In 1995, a Madonna statue appeared to weep blood in the town of Civitavecchia in Italy. About 60 witnesses testified to witnessing the miracle. The local bishop said that he himself had seen it weep. The blood on the statue was later found to be male. The statue’s owner, Fabio Gregori, refused to take a DNA test. After the Civitavecchia case, dozens of reputedly miraculous statues were reported. Almost all were shown to be hoaxes, where blood, red paint, or water was splashed on the faces of the statues.

In 2008, church custodian Vincenzo Di Costanzo went on trial in northern Italy for faking blood on a statue of the Virgin Mary when his own DNA was matched to the blood.

In some countries, though, it’s not the hoaxers who face legal consequences, but the skeptics who oppose them.

Late last year, an Indian rationalist and atheist, Sanal Edamaruku, disproved claims that a Jesus statue had spontaneously begun to produce tears. He traced the source of the liquid to a leaky sewage pipe, and demonstrated that the water-producing feat of the statue was easily explained by capillary action.

After India’s Catholic Christian Secular Forum filed a complaint, Indian prosecutors charged Edamaruku with blasphemy, claiming he deserved jailtime for “deliberately hurting religious feelings and attempting malicious acts intended to outrage the religious sentiments.” Edamaruku went into hiding for two months and eventually fled to Finland.
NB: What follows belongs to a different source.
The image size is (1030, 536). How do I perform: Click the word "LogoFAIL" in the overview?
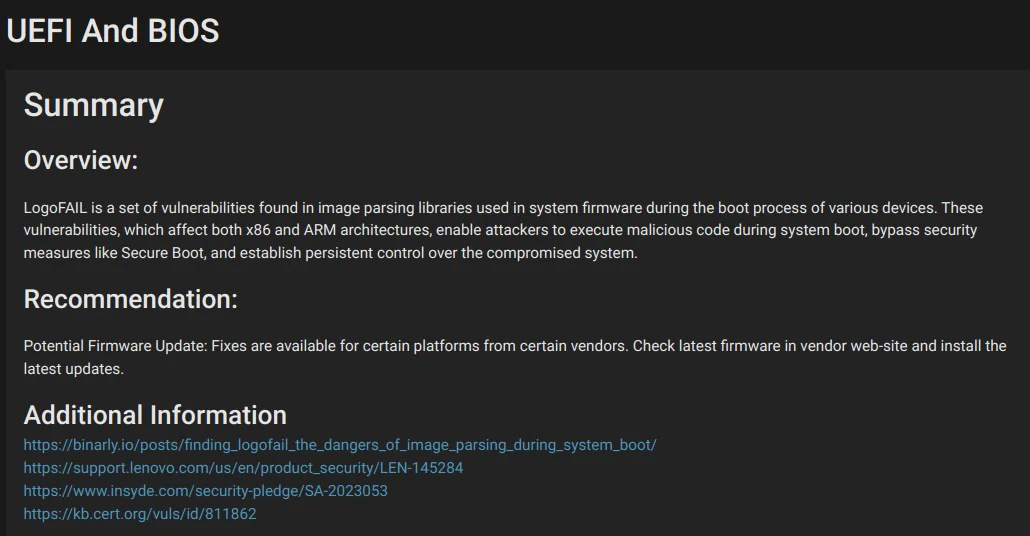55,208
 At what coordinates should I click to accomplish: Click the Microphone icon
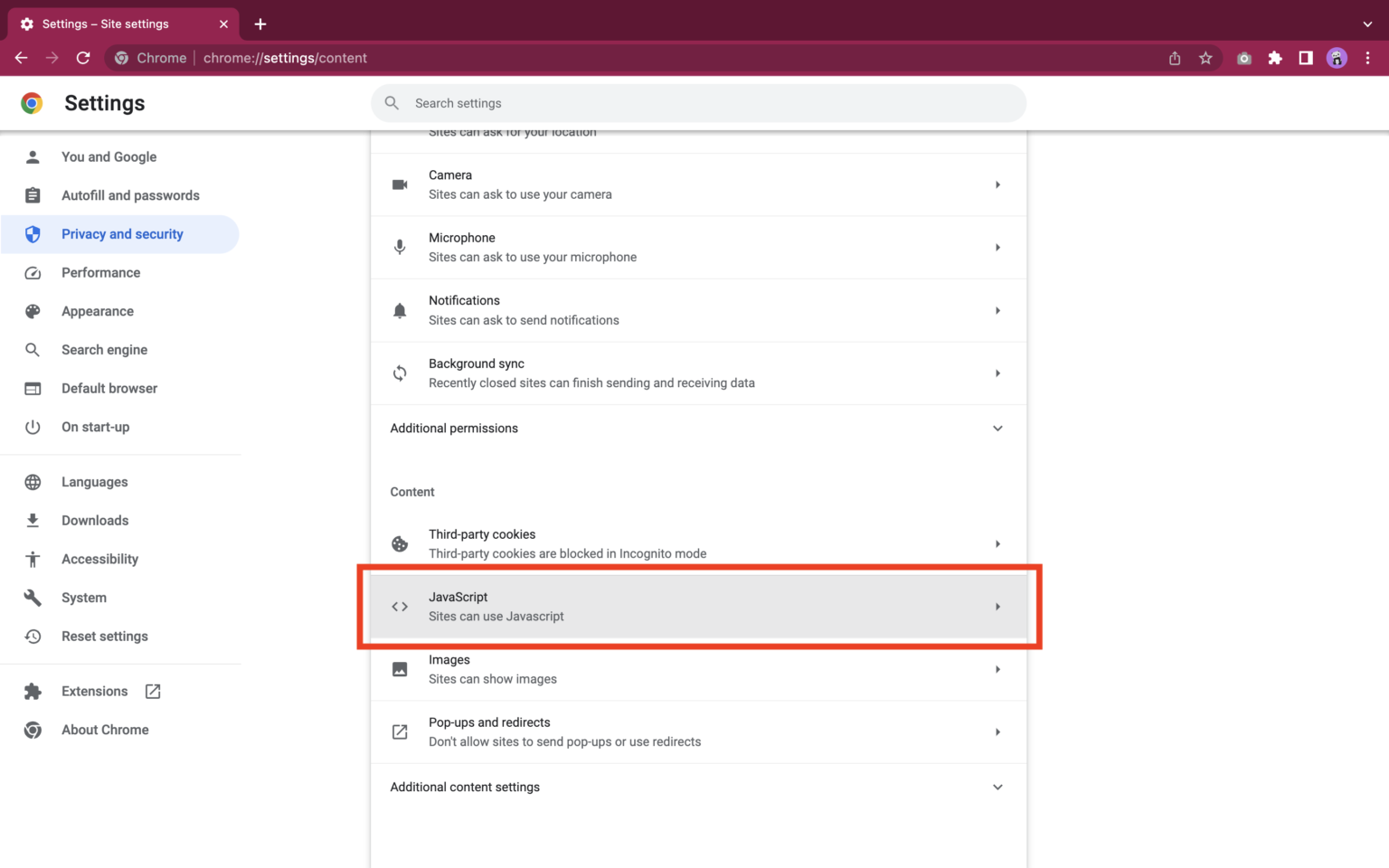(x=400, y=247)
Here’s a CNN video about the affair:

India’s prosecutors should probably consider putting Catholic clergy on trial too; after all, surprisingly enough, the Vatican is rather skeptical about these so-called miracles. According to Wikipedia,

Authorities of the Catholic Church … set very high barriers for their acceptance. … Even at the local level, Catholic priests have expelled people who claim weeping statues from their local church.